The Washington Post’s attacks on Acting Attorney General Matthews Whitaker continue with an “expose” of actions he took as a U.S. attorney to combat illegal immigration. Post reporter Michael Kranish traveled to Marshalltown, Iowa to get the goods on Whitaker.
The “goods” consist of efforts to enforce U.S. immigration law against an employer one-third of whose workforce consisted of illegal immigrants. The Post learned that some town officials, including the mayor, wish Whitaker had turned a blind eye to the violations of U.S. law.
At Whitaker’s direction, apparently, federal agents raided a meat-packaging plant. They arrested nearly 100 illegal immigrant workers, along with a union official accused of harboring illegals, and a company official. Some, but not all of the illegals were deported. The Post doesn’t tell us how many were.
The town’s mayor complained to the Post that, as a result of the raid, employers have trouble finding workers. That claim is in tension with the Post’s reporting that “large numbers of undocumented [i.e. illegal] immigrants continue to live in Marshalltown.” The Post seems to want it both ways. Whitaker’s action was ineffectual, but had bad effects.
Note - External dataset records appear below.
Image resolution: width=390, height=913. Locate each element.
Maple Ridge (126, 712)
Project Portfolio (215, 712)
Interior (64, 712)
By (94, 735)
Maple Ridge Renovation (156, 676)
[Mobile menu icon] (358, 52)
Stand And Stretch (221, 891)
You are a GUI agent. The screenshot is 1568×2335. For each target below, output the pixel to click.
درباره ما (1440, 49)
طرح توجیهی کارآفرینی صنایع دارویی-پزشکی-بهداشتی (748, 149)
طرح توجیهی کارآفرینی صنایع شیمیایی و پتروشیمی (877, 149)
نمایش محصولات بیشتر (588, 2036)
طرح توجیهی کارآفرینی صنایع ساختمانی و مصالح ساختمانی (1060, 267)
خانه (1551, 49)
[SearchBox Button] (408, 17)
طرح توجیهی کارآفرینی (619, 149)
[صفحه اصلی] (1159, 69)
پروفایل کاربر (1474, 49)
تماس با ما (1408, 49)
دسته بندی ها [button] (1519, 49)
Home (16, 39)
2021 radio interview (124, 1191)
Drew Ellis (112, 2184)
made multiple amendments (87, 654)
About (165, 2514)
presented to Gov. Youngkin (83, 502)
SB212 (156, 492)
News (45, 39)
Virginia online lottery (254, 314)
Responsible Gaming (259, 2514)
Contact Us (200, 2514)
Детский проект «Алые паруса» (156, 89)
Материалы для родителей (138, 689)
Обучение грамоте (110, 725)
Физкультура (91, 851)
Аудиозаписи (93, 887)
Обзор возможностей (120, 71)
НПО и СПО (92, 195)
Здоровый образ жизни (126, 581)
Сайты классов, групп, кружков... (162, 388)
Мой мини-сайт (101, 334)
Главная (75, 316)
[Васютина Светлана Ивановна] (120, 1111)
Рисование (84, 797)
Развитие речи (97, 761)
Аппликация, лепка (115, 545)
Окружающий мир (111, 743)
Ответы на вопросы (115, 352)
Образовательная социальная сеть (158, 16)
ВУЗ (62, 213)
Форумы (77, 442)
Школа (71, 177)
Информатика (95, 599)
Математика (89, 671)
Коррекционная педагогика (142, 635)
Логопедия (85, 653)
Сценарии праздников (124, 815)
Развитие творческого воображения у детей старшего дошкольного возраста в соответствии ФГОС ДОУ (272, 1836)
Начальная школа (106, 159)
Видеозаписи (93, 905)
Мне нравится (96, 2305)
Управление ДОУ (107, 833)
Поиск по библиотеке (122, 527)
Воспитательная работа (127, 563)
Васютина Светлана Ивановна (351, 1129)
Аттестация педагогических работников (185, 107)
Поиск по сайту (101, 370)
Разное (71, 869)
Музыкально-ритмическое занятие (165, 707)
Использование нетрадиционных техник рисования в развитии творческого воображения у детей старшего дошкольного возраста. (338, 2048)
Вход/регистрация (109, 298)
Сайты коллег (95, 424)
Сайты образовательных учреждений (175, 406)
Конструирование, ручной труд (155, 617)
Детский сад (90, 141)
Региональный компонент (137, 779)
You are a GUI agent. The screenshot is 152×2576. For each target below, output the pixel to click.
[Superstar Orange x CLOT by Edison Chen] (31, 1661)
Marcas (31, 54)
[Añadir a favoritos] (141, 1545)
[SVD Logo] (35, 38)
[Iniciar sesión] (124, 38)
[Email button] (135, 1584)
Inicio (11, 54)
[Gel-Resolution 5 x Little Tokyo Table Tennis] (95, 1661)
In any event, Whitaker was neither the mayor of Marshalltown nor the head of the local Chamber of Commerce. His job was to enforce the law without worrying about who profits and who loses from illegal immigration (there are always both winners and losers).
To be sure, U.S. Attorney’s have discretion over how they deploy law enforcement resources. But this was not a case of Whitaker tracking down stray illegal immigrants. The meat-packaging plant was flagrantly violating U.S. immigration law.
To turn a blind eye when employers populate their plants with large numbers of illegal immigrants — one-third of the workforce in this case — is to nullify the prohibition against hiring illegals. Whitaker should be commended for not doing so.
Marshalltown’s mayor, a Democrat, told the Post, “If I had a magic wand, I would wave it and stop the ICE raids and figure out how to let people come in as immigrants legally and fill our plants.” Plenty of people feel that way.
Nor is it hard to figure out how to accomplish what the mayor wants. If broad support existed for his pro-business, pro-illegal immigrant vision, the legislation required to fulfill it would write itself.
However, until then — until the law does “let people come in as immigrants legally and fill our plants” — U.S. Attorneys should be praised, not attacked, when they take action against flagrant violations of immigration law.